Summary of: The Practice of Groundedness: A Transformative Path to Success That Feeds—Not Crushes—Your Soul
By: Brad Stulberg


Are you striving for success but feeling constantly overwhelmed by the pressure to perform? In ‘The Practice of Groundedness’, author Brad Stulberg offers an antidote to the burnout and unhappiness that often arise from what he calls ‘heroic individualism’. This book summary aims to guide readers in understanding the key concepts and principles of grounding oneself, staying present, and cultivating sustainable success. By exploring practices and insights rooted in ancient philosophies and modern science, it empowers individuals to cultivate inner strength, stability, and confidence while staying connected to their values and building supportive communities.

Heroic Individualism: A Recipe for Burnout

In a society that glorifies productivity and success, many people fall victim to heroic individualism. This concept pushes individuals to constantly strive for more, leading to burnout and unhappiness. Stulberg, an expert on human performance, experienced this firsthand when he developed OCD despite his external success. He realized that the way of life he had been preaching, heroic individualism, was the root cause of his struggles. This toxic way of thinking places overwhelming pressure on individuals and causes them to spread themselves too thin. They never feel satisfied with their accomplishments and are always seeking more. By rejecting this mindset and learning to prioritize rest and self-care, individuals can escape the cycle of burnout and build a more fulfilling life.

Be Like a Redwood

The book teaches that the key to being emotionally stable, confident, and fulfilled is by focusing on one’s roots, which are the principles and practices that keep us grounded. Drawing from scientific and spiritual traditions, the author identifies six core principles and related practices that help individuals become grounded. Being grounded means feeling inner strength, stability, and confidence that come from living in alignment with one’s values and focusing on what’s most important. Being like a redwood means understanding that it’s not about striving for external achievements but rather focusing on one’s roots to withstand the winds of life.

Acknowledge Your Present Reality

Stulberg’s struggle with OCD led him to discover the first principle of groundedness: accepting your present reality.

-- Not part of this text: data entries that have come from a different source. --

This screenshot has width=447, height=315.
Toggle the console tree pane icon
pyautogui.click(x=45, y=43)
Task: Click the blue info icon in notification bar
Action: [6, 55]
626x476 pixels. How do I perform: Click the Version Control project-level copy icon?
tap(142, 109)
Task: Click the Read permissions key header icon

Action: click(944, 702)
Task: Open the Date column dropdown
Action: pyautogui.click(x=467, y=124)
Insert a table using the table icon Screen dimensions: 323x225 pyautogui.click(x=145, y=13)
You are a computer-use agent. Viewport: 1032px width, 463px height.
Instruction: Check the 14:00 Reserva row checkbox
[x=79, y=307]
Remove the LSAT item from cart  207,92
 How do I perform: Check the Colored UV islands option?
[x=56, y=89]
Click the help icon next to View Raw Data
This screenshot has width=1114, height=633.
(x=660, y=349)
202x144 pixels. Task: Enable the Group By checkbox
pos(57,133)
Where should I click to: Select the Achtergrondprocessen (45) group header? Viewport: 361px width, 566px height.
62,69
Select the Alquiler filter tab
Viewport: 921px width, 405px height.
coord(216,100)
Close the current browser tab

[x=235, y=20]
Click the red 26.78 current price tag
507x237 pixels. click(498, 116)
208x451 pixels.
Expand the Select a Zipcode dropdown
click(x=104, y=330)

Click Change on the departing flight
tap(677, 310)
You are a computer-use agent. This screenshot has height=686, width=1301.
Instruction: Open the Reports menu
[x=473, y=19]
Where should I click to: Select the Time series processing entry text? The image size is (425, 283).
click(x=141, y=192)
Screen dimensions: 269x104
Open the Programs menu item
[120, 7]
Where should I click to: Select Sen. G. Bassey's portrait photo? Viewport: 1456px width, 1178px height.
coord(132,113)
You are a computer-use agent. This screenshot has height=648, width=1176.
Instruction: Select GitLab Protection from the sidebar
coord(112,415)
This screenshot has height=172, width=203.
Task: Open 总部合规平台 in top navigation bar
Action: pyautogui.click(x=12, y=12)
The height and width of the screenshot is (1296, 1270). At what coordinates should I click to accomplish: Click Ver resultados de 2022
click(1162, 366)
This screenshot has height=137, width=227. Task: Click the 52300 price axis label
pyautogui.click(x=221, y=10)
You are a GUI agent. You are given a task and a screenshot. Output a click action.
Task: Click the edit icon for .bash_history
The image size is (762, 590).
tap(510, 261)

Many people react to undesirable circumstances by denying, wishing away, or resisting them. However, acknowledging your problem in a nonreactive manner is the first step to creating change. Avoid using the word “should” when evaluating your reality and instead say “I want” or “I wish” to prepare for productive action. By accepting your present reality, you can work on changing it into the future you desire.

Growing Your Seeds

The road to success and happiness is never easy. To achieve your biggest goals, you need to be grounded in what matters to you, stay present and be patient. This means minimizing distractions, reassessing busyness, and focusing on the most important seeds you want to grow. It also means breaking your goals down into smaller steps and focusing on completing them one step at a time. Remember, slow and steady wins the race.